* Passage extrait
Une épreuve plus qu’intense mais très for­ma­trice pour Dia­bi. Sur « Cyborg », il n’est plus qu’un sim­ple beat­mak­er. Il devient le véri­ta­ble chef d’orchestre du pro­jet. Enreg­istrements, arrange­ments, com­po­si­tion de la track­list… Dia­bi est partout. Il a même assisté au mix de tous les morceaux pour appren­dre les bases du mixage.

 

« C’est le premier disque sur lequel je me suis pleinement investi et c’est en ça que ça a été le premier challenge dans ma carrière de musicien. » - Diabi pour l’Abcdr du son.

 

Diabi tu me dis quand c’est bon ?

Après le suc­cès de Cyborg, Nek­feu revient vers Dia­bi pour lui pro­pos­er d’enregistrer un nou­v­el album au Japon, le tout filmé par la caméra de Syrine Boulanouar. Au début, Dia­bi refuse. Il est déjà impliqué sur la tournée de Geor­gio, et l’idée de se faire filmer au stu­dio ne sem­ble pas l’enchanter. Après réflex­ion, il accepte la propo­si­tion, sans trop savoir dans quoi il s’embarque à nouveau.

 

Crédit : Brice Bossavie pour l’Abc­dr du son.

 

L’idée ini­tiale était de faire un album où les morceaux s’enchaînent, de pouss­er encore plus loin ce qui avait déjà été fait sur « Cyborg ». Pour ce qui est du for­mat, le dou­ble album s’est dess­iné avec le temps.

Comme on peut le voir dans le film-doc­u­men­taire, Dia­bi joue, une fois de plus, un rôle cen­tral dans la créa­tion des « Étoiles Vagabon­des ». Il canalise et rassem­ble les éner­gies de tous les musi­ciens fous embar­qués sur le pro­jet. Mais surtout, il force Nek­feu à travailler. 

Enreg­istrements dans plusieurs pays étrangers, ses­sions stu­dios inter­minables, choix des morceaux… La créa­tion de cet album fut une prise de tête per­ma­nente. Mais pour la pre­mière fois de sa car­rière, Dia­bi a le sen­ti­ment de pro­duire des morceaux pleine­ments aboutis. C’est le cas d’Alu­nis­sons notamment.

* Matériel fourni
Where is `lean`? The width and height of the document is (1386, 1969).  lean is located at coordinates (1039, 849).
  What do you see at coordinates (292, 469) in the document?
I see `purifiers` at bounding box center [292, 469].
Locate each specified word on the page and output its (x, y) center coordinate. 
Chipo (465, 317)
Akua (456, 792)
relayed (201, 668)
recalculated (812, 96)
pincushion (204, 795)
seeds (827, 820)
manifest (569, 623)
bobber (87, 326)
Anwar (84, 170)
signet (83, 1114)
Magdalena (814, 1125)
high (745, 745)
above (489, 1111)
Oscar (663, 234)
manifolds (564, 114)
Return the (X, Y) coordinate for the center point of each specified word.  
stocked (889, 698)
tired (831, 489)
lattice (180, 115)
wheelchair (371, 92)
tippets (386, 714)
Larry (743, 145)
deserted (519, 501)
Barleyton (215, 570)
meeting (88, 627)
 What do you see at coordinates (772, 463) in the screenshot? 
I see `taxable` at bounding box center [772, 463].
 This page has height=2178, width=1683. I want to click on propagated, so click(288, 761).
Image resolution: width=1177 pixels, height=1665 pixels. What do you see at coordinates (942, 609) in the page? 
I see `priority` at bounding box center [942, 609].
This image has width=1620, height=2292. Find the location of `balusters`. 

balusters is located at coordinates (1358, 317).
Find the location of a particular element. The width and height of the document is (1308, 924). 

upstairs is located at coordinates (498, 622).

* Consigne
Extrayez du passage sur Diabi le segment qui va de « Crédit : Brice » jusqu'à « dess­iné avec le temps. », en le recopiant mot pour mot. Le matériel n'intervient pas dans ce travail.

* Réponse à l'exercice
Crédit : Brice Bossavie pour l’Abc­dr du son.

 

L’idée ini­tiale était de faire un album où les morceaux s’enchaînent, de pouss­er encore plus loin ce qui avait déjà été fait sur « Cyborg ». Pour ce qui est du for­mat, le dou­ble album s’est dess­iné avec le temps.